Data:
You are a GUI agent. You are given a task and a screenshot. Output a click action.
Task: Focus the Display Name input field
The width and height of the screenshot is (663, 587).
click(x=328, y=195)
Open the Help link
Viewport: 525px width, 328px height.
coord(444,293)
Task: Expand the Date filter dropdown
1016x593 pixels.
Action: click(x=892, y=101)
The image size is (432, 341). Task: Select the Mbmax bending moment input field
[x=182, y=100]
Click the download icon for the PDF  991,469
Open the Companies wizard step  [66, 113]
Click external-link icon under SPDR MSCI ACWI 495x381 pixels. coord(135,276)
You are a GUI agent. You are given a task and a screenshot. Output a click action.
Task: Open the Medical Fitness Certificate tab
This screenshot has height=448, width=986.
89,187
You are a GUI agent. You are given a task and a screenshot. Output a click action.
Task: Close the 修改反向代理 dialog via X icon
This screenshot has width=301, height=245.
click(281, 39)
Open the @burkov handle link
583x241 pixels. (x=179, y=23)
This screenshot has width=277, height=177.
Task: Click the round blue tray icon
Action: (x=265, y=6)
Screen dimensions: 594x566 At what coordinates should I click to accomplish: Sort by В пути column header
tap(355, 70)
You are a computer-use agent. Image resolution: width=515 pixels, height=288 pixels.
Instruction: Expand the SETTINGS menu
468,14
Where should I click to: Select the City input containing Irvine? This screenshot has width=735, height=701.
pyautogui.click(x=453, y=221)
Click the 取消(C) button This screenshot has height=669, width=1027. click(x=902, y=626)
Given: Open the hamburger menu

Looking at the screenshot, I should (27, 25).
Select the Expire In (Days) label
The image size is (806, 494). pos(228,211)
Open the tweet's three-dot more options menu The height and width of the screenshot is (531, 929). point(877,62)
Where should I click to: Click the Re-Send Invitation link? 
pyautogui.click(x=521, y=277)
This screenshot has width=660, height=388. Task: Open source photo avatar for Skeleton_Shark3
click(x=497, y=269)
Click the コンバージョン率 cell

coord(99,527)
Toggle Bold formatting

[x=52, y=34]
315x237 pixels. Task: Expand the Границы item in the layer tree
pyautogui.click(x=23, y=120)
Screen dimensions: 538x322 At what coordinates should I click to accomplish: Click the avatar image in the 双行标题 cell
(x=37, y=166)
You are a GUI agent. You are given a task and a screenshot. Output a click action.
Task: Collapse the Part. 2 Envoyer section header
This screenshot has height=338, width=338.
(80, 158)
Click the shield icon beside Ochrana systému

Exercise brief: All entries are to be retyped with no difference from the original.

Solution to this task:
You are a GUI agent. You are given a task and a screenshot. Output a click action.
Task: Focus the Display Name input field
The width and height of the screenshot is (663, 587).
click(x=328, y=195)
Open the Help link
Viewport: 525px width, 328px height.
coord(444,293)
Task: Expand the Date filter dropdown
1016x593 pixels.
Action: click(x=892, y=101)
The image size is (432, 341). Task: Select the Mbmax bending moment input field
[x=182, y=100]
Click the download icon for the PDF  991,469
Open the Companies wizard step  [66, 113]
Click external-link icon under SPDR MSCI ACWI 495x381 pixels. coord(135,276)
You are a GUI agent. You are given a task and a screenshot. Output a click action.
Task: Open the Medical Fitness Certificate tab
This screenshot has height=448, width=986.
89,187
You are a GUI agent. You are given a task and a screenshot. Output a click action.
Task: Close the 修改反向代理 dialog via X icon
This screenshot has width=301, height=245.
click(281, 39)
Open the @burkov handle link
583x241 pixels. (x=179, y=23)
This screenshot has width=277, height=177.
Task: Click the round blue tray icon
Action: (x=265, y=6)
Screen dimensions: 594x566 At what coordinates should I click to accomplish: Sort by В пути column header
tap(355, 70)
You are a computer-use agent. Image resolution: width=515 pixels, height=288 pixels.
Instruction: Expand the SETTINGS menu
468,14
Where should I click to: Select the City input containing Irvine? This screenshot has width=735, height=701.
pyautogui.click(x=453, y=221)
Click the 取消(C) button This screenshot has height=669, width=1027. click(x=902, y=626)
Given: Open the hamburger menu

Looking at the screenshot, I should (27, 25).
Select the Expire In (Days) label
The image size is (806, 494). pos(228,211)
Open the tweet's three-dot more options menu The height and width of the screenshot is (531, 929). point(877,62)
Where should I click to: Click the Re-Send Invitation link? 
pyautogui.click(x=521, y=277)
This screenshot has width=660, height=388. Task: Open source photo avatar for Skeleton_Shark3
click(x=497, y=269)
Click the コンバージョン率 cell

coord(99,527)
Toggle Bold formatting

[x=52, y=34]
315x237 pixels. Task: Expand the Границы item in the layer tree
pyautogui.click(x=23, y=120)
Screen dimensions: 538x322 At what coordinates should I click to accomplish: Click the avatar image in the 双行标题 cell
(x=37, y=166)
You are a GUI agent. You are given a task and a screenshot. Output a click action.
Task: Collapse the Part. 2 Envoyer section header
This screenshot has height=338, width=338.
(80, 158)
Click the shield icon beside Ochrana systému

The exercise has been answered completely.